*** MATERIAL SHOWN ***

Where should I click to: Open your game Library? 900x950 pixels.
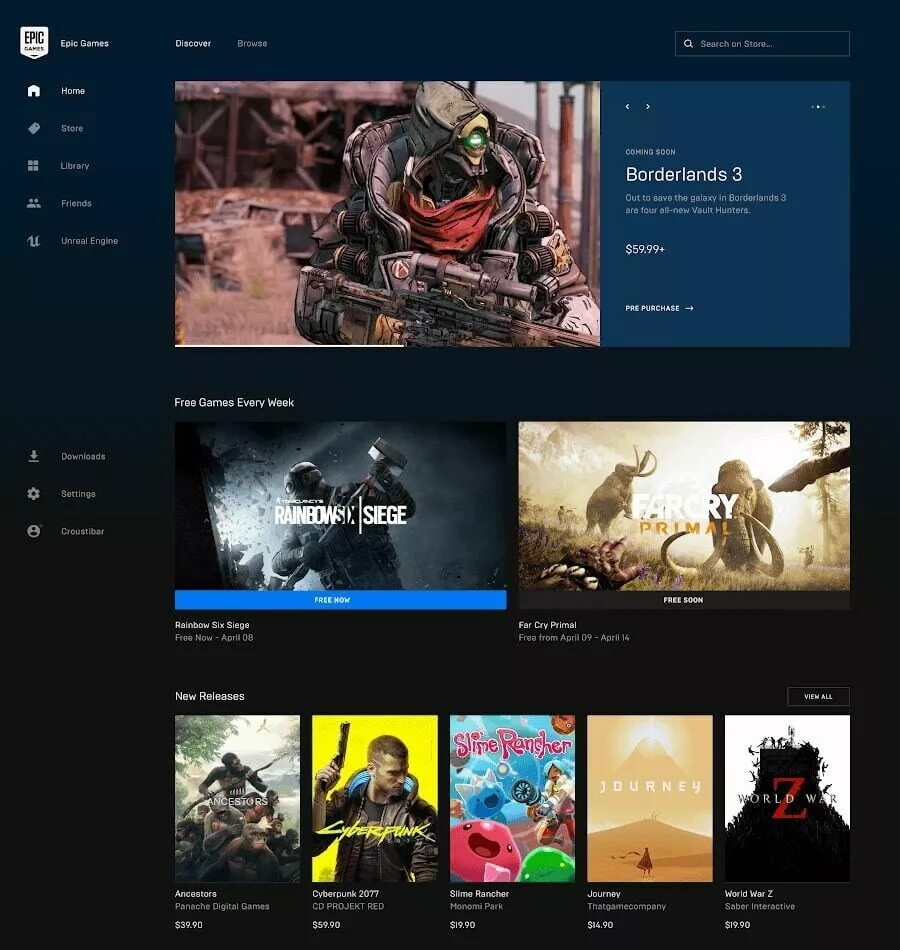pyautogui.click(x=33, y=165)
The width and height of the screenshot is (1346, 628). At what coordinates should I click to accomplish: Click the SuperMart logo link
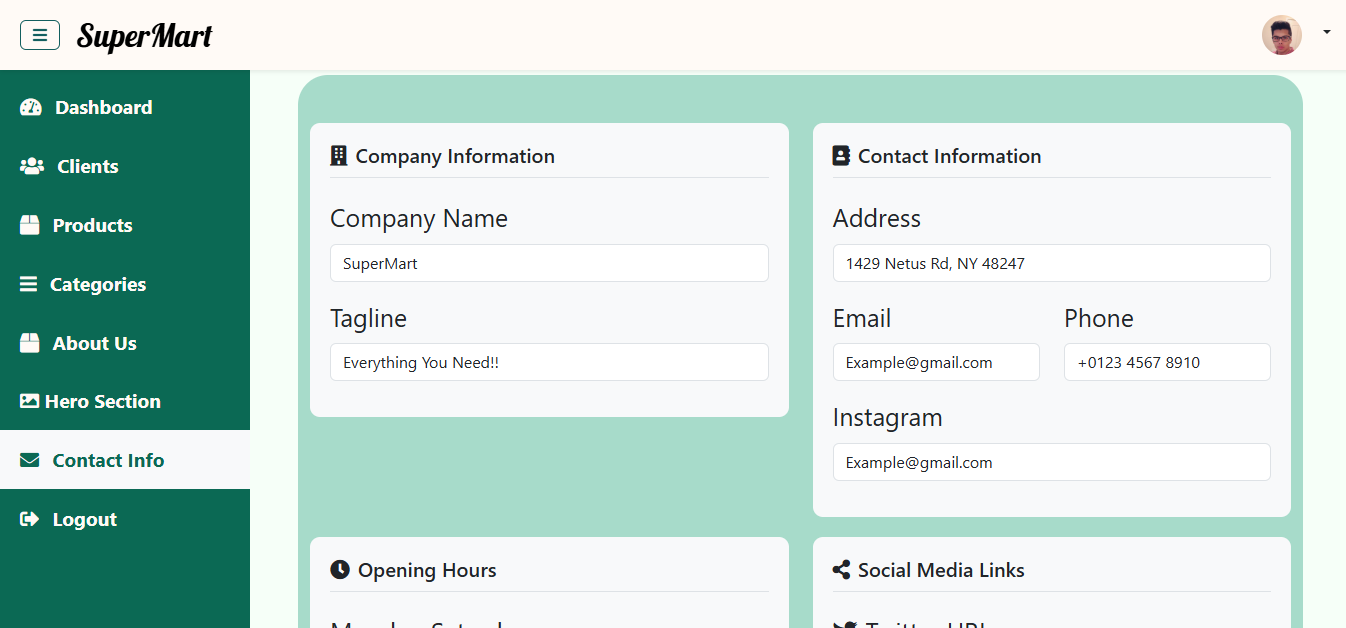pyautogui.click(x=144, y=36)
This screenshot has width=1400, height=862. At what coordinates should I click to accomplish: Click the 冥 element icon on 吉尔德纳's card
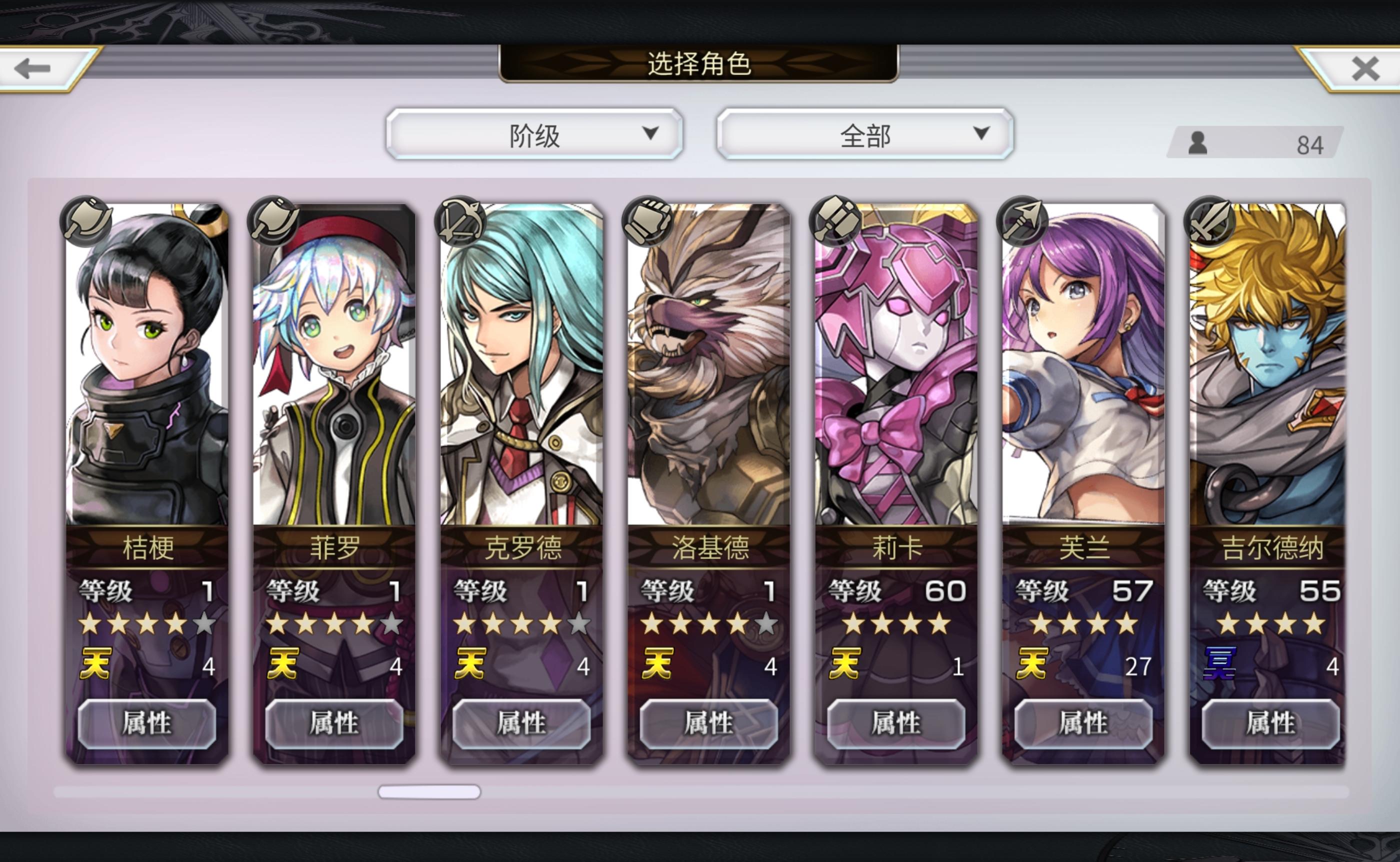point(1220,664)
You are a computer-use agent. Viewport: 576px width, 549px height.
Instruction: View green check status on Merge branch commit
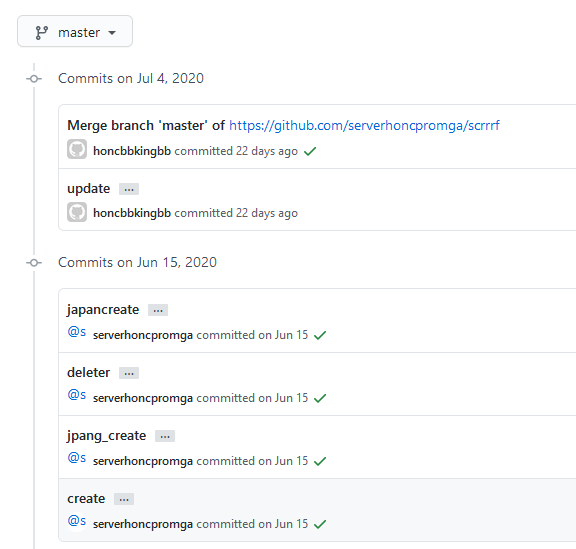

***

**TASK OBJECTIVE**
Print, exactly and without pictures, the lines from the one holding "This screenshot has" through the last line of the entries above, both included.

**ANSWER BELOW**
This screenshot has width=1400, height=862. At what coordinates should I click to accomplish: Click the 冥 element icon on 吉尔德纳's card
point(1220,664)
You are a computer-use agent. Viewport: 576px width, 549px height.
Instruction: View green check status on Merge branch commit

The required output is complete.